Design, Control, and Evaluation of a Robotic Ankle-Foot Prosthesis Emulator.

作者信息

Anderson Anthony J, Hudak Yuri F, Muir Brittney C, Aubin Patrick M

机构信息

Department of Mechanical Engineering, University of Washington, Seattle, WA 98116 USA, and also with the Center for Limb Loss and Mobility, VA Puget Sound Health Care System, Seattle, WA 98018 USA.
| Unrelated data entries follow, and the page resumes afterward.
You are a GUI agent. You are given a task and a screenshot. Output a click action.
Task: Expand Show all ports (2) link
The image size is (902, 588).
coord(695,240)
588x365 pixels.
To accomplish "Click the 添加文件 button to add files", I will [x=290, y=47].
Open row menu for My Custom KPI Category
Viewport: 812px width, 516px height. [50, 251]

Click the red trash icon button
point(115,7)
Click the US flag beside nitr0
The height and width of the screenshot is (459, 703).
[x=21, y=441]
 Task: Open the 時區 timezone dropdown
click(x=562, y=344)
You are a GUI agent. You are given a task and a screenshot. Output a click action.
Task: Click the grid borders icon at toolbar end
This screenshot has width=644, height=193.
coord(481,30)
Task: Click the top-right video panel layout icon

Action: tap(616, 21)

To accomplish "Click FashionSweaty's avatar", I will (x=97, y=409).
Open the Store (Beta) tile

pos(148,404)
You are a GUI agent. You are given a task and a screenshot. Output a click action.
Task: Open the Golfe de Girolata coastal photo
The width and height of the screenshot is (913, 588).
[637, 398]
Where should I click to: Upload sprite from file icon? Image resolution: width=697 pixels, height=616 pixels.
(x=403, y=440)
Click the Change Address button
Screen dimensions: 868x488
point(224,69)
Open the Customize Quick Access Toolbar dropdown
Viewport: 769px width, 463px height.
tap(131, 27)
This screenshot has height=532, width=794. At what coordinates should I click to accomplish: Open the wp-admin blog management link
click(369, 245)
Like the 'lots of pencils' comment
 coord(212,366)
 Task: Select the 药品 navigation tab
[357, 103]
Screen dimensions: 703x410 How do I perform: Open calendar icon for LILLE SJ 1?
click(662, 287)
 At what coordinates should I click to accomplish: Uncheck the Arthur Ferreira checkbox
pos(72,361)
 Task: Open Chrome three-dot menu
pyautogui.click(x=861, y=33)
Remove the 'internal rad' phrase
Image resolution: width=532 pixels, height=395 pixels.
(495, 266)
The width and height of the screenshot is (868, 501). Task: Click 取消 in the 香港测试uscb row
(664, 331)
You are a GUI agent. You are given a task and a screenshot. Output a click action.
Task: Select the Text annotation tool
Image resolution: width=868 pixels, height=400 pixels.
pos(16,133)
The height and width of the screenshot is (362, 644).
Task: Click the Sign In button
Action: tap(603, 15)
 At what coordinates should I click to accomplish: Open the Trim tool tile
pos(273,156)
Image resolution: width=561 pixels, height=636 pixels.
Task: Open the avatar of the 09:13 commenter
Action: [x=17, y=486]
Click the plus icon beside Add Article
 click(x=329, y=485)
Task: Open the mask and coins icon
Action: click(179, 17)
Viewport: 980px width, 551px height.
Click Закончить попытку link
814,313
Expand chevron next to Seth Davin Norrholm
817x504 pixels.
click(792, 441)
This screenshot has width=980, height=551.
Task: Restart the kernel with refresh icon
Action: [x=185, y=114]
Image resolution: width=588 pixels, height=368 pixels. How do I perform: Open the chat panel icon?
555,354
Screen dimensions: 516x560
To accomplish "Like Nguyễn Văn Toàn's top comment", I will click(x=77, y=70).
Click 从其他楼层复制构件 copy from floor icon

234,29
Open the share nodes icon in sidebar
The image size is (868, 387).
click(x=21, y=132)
Department of Mechanical Engineering and the Department Orthopaedic and Sports Medicine, University of Washington, Seattle, WA 98116 USA.

出版信息

IEEE Trans Med Robot Bionics. 2023 Jun 30;5(3):741-752. doi: 10.1109/TMRB.2023.3291015.

DOI:10.1109/TMRB.2023.3291015
PMID:40370951
原文链接:https://pmc.ncbi.nlm.nih.gov/articles/PMC12077017/
Abstract

People with transtibial limb loss experience reduced mobility. Intelligent ankle-foot prostheses have the potential to improve quality of life in people with limb loss, but there are scientific, clinical, and commercial barriers that prevent widespread impact. Further research tools and experiments are needed to expand our understanding of how to design and control intelligent prosthetic limbs. We designed and built a robotic ankle-foot prosthesis with off-board actuation and control to serve as a platform for biomechanical lower limb loss research. Our prosthesis fits inside of a shoe during walking and attaches to standard clinical prosthesis componentry, including carbon fiber prosthetic footplates and pyramid adapters. Our novel mechanical architecture implements a custom torsion spring in parallel with the ankle joint to allow for dorsiflexion and plantarflexion torque control with a single off-board actuator. Benchtop tests show that our prosthesis has peak plantarflexion torques greater than 175 Nm and a torque control bandwidth of 6.1 Hz. Walking experiments with two participants with lower limb loss indicate that the prosthesis can achieve low torque tracking errors and push-off power greater than the biological ankle during walking. This device will enable future experiments on amputee gait biomechanics, human-robot interaction, and prosthesis control.

摘要

经胫骨肢体缺失的人行动能力会下降。智能踝足假肢有潜力改善肢体缺失者的生活质量,但存在科学、临床和商业方面的障碍,阻碍了其广泛应用。需要进一步的研究工具和实验来加深我们对如何设计和控制智能假肢的理解。我们设计并制造了一种带有外置驱动和控制装置的机器人踝足假肢,作为下肢缺失生物力学研究的平台。我们的假肢在行走时可安装在鞋子内部,并与标准临床假肢部件相连,包括碳纤维假肢脚板和金字塔适配器。我们新颖的机械结构在踝关节处并联了一个定制的扭力弹簧,以便通过单个外置驱动器实现背屈和跖屈扭矩控制。台式测试表明,我们的假肢跖屈峰值扭矩大于175牛米,扭矩控制带宽为6.1赫兹。对两名下肢缺失参与者进行的行走实验表明,该假肢在行走过程中能够实现低扭矩跟踪误差,并且蹬离功率大于生物踝关节。该装置将为未来关于截肢者步态生物力学、人机交互和假肢控制的实验提供支持。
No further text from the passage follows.